Le code du cinéma et de l’image animée prévoit des dispositions particulières relatives à certaines représentations cinématographiques exceptionnelles qui encadrent la délivrance de visas exceptionnels :
- soit pour un nombre illimité de séances et pour une durée n'excédant pas cinq ans (sauf dans le cas des séances scolaires), à une œuvre ou à un document consistant dans la captation d'un spectacle vivant ou d'une manifestation culturelle ;
- soit, pour un nombre de séances n'excédant pas 500 et pour une durée n'excédant pas deux jours d'une même semaine cinématographique, à toute œuvre ou tout document ;
- soit, pour un nombre de séances n'excédant pas 30 et sans limitation de durée, à toute œuvre ou tout document (ce nombre étant porté à 100 pour les œuvres ou documents relevant du genre documentaire).
L’exploitation en salles d’œuvres ou de documents sous le couvert des visas exceptionnels est susceptible de contribuer au renouvellement des publics et, s’agissant notamment de la captation de spectacles vivants, à la diffusion culturelle auprès du plus grand nombre.
Cependant, la diffusion de ces œuvres est, dans le même temps, susceptible de perturber la diffusion des films en exploitation (lors de déprogrammations tardives notamment) et dès lors, nuire à la carrière des films en salles, particulièrement des films les plus fragiles.
En effet, si les séances organisées avec un visa exceptionnel représentent une part marginale de la totalité des séances cinématographiques (0,35 % en 2025) et des entrées (1,09 %), le volume d’œuvres ou de documents exploités en salles avec ce visa est significatif (plus de 15 % de la totalité des œuvres exploitées en salles, en 2025) et leur diffusion se concentre en outre souvent lors des jours de forte affluence cinématographique.
À la suite des travaux du comité sur ce sujet, le CNC publie une recommandation qui vise donc à éviter que la diffusion d’œuvres et documents avec un visa exceptionnel ne vienne perturber la bonne exposition de l’ensemble des films, par leur caractère massif et parfois simultané et ne soit préjudiciable aux distributeurs qui ont investi en amont dans des sorties d’œuvres cinématographiques planifiées de longue date.

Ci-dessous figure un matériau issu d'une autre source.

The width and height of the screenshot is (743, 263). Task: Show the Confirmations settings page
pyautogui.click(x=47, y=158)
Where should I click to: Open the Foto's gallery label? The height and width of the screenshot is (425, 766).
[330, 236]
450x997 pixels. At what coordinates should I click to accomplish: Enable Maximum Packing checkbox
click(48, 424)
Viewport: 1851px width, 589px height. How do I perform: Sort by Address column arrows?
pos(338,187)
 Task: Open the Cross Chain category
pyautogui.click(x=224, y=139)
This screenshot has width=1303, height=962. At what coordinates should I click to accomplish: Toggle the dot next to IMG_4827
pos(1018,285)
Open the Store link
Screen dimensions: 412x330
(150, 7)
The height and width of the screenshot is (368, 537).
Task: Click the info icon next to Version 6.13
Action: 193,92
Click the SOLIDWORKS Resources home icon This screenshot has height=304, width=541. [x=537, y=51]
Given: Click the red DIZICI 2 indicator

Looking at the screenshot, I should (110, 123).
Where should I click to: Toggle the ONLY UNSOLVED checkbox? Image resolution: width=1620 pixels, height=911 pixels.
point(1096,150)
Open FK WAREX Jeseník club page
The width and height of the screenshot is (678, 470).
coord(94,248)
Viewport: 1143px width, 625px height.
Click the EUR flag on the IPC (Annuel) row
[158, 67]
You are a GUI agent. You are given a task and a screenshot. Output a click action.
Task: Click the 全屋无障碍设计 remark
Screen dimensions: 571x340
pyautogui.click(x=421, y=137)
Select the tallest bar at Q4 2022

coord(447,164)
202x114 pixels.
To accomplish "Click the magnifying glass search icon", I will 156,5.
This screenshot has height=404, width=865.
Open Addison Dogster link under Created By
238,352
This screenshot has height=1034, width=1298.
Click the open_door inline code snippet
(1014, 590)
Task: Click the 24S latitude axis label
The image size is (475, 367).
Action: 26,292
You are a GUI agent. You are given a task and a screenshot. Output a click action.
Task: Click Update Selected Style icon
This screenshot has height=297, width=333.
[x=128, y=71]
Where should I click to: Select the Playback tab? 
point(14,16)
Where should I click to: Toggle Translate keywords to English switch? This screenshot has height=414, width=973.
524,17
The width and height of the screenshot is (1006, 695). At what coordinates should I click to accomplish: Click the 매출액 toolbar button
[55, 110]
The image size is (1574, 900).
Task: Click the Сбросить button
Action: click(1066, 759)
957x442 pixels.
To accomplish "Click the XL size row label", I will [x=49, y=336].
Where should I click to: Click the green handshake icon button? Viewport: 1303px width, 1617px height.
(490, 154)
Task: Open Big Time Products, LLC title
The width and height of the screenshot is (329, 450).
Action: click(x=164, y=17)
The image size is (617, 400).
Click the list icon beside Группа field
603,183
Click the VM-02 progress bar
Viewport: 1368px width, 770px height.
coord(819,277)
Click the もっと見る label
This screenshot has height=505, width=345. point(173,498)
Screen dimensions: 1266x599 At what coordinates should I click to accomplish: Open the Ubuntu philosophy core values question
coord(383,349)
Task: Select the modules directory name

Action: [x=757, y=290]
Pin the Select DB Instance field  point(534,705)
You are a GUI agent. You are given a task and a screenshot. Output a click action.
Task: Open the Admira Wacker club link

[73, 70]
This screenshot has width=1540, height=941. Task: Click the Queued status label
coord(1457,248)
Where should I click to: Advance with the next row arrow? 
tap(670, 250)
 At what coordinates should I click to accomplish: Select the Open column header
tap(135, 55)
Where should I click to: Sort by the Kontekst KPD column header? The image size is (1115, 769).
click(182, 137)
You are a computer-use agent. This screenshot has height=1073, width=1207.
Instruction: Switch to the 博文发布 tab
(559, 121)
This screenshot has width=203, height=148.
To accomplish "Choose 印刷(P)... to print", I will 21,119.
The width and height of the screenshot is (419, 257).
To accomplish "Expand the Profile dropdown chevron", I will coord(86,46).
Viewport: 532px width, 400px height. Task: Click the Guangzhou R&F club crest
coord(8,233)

Il ressort de la recommandation les conclusions suivantes :
- L’organisation des séances avec visa exceptionnel, consacrées à des œuvres ou documents consistant, soit dans la captation d'un spectacle vivant ou d'une manifestation culturelle soit, pour un nombre de séances n'excédant pas 500 et pour une durée n'excédant pas deux jours d'une même semaine cinématographique, ne doit pas, à l’exception des programmes diffusés en direct, être effectuée le samedi (en cohérence avec la recommandation relative à l’organisation massive d’avant-premières et aux sorties anticipées et ce, même si les séances avec visa exceptionnel ne peuvent leur être assimilées car ne participant pas de la même manière à l’économie, au financement et à la diversité du cinéma).
- Pour la bonne information du public et des professionnels, ces séances devraient être annoncées au moins 6 à 8 semaines à l’avance, ou, au plus tard, avant la commercialisation de ces séances.
- Les distributeurs de ces œuvres ou documents qui demeurent maîtres de leurs plans de sorties sont appelés à veiller à un équilibre géographique de leur diffusion en n’excluant pas systématiquement certaines typologies de cinémas.
- Au-delà des dispositions actuelles du code du cinéma et de l’image animée, le CNC appelle de ses vœux la création d’un régime de sanction administrative qui permettrait de répondre plus effectivement et rapidement, et de manière plus proportionnée, à d’éventuelles méconnaissances de ce régime, notamment par l’extension du champ de compétence de la commission du contrôle de la réglementation.
Le CNC invite l’ensemble des professionnels concernés à se conformer à cette recommandation issue du comité de concertation. Il fera un bilan précis des prochains mois pour pouvoir, le cas échéant, apprécier si des actions plus contraignantes doivent être envisagées sur ce sujet.
Composition du comité de concertation exploitation-distribution :
Pour les exploitants :
- Guillaume BACHY
- Christine BEAUCHEMIN-FLOT
- Christine BENTABET
- Marie-Christine DESANDRE
- Olivier GRANDJEAN
- Samuel LOISEAU
- Richard PATRY
Pour les distributeurs :
- Roxane ARNOLD
- Emmélie GRÉE
- Victor HADIDA
- Vladimir KOKH
- Thierry LACAZE
- Etienne OLLAGNIER
- Olivier SNANOUDJ
La Médiatrice du cinéma, Laurence FRANCESCHINI, est étroitement associée aux travaux du Comité de concertation.